(525e) MD Simulation Study of Direct Permeation of Nanoparticle Across Cell Membrane Under External Electric Field

Nanoparticles (NPs) have been attracted much attention for biomedical and pharmaceutical applications. In most of the applications, NPs are required to translocate across the cell membrane and to reach the cell cytosol. Experimental studies have reported that by applying an electric field NPs can directly permeate across the cell membrane without confinement of NPs by endocytic vesicles, while damage to the cell can often be a concern. Understanding of the mechanism underlying the direct permeation of NPs under an external electric field can greatly contribute to realize a technology for the direct delivery of NPs. Here we investigated the permeation of a cationic gold NP across a phospholipid bilayer under an external electric field using a coarse-grained molecular dynamics simulation.
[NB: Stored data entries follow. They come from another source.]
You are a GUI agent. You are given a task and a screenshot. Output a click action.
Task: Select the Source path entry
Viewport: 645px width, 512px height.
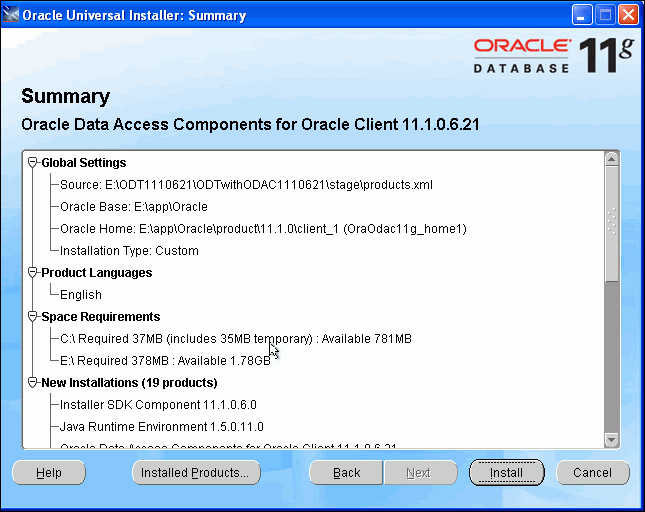246,185
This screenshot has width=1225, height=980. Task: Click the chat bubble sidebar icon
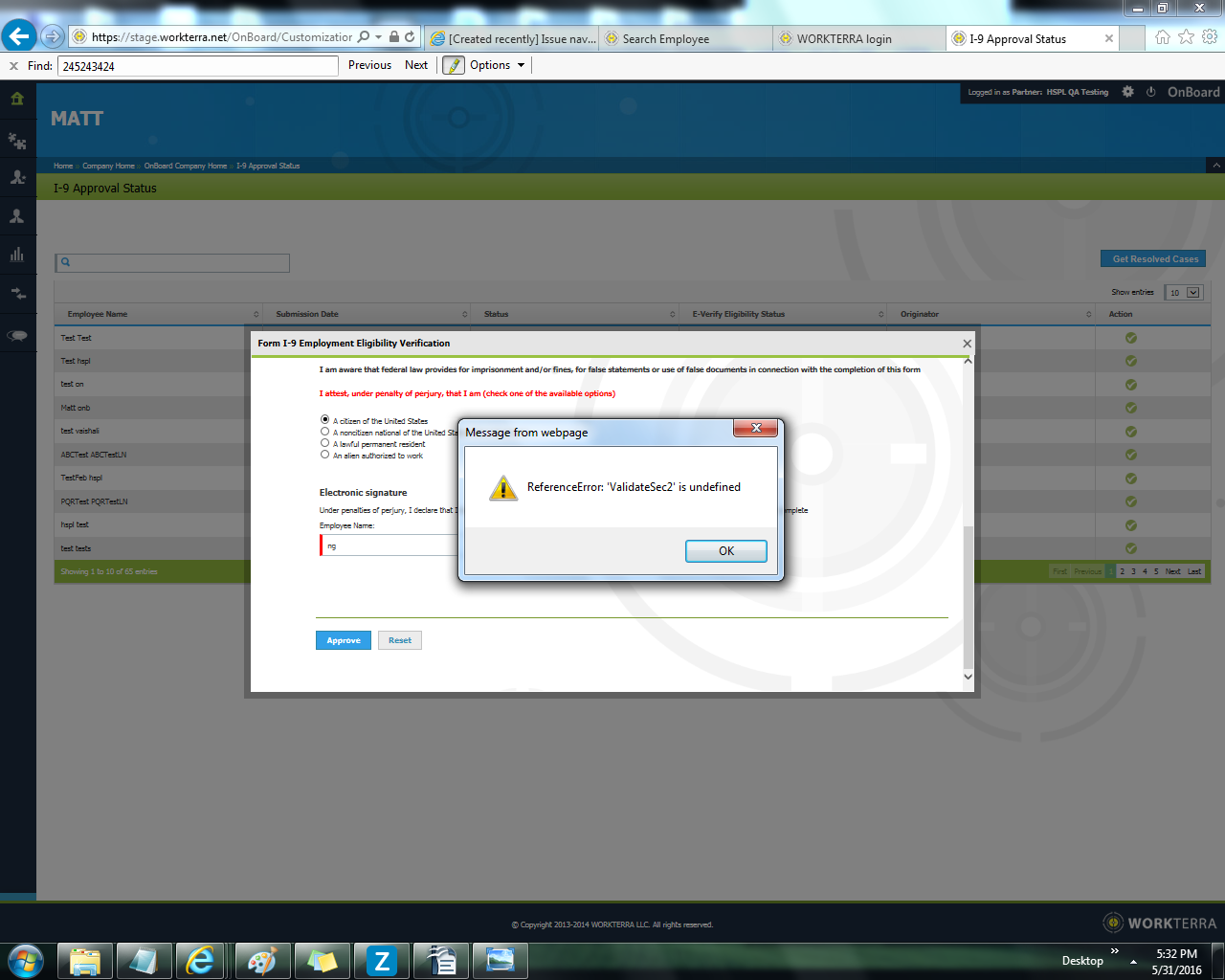click(17, 335)
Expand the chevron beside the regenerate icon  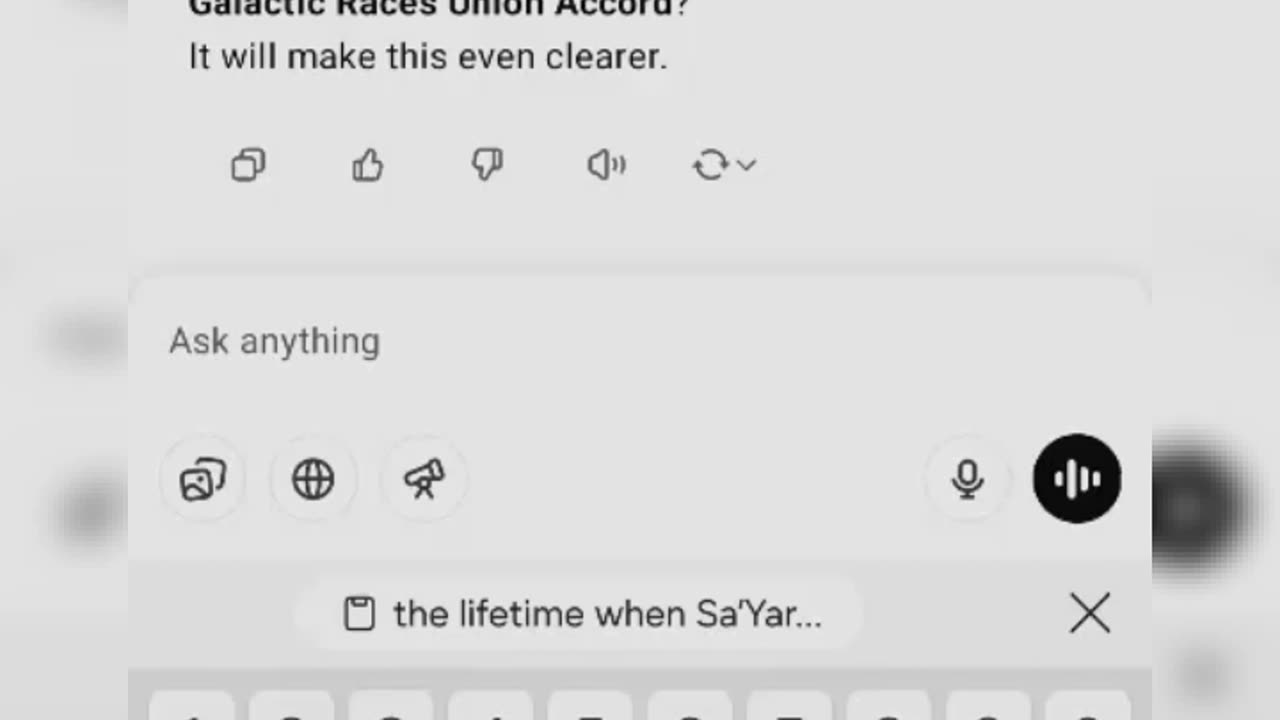[746, 165]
When an external electric field that is equal to the membrane breakdown intensity was applied, a typical NP delivery by electroporation was shown: the cationic gold NP directly permeated across a lipid bilayer without membrane wrapping of the NP, while a persistent transmembrane pore was formed. However, when a specific range of electric field that is lower than the membrane breakdown intensity was applied, a unique permeation pathway was exhibited: the generated transmembrane pore immediately resealed after the direct permeation of NP. Furthermore, we found that affinity of the NP for the membrane surface is a key for the self-resealing of the pore. Our finding suggests that by applying an electric field in a proper range NPs can be directly delivered into the cell with less cellular damage.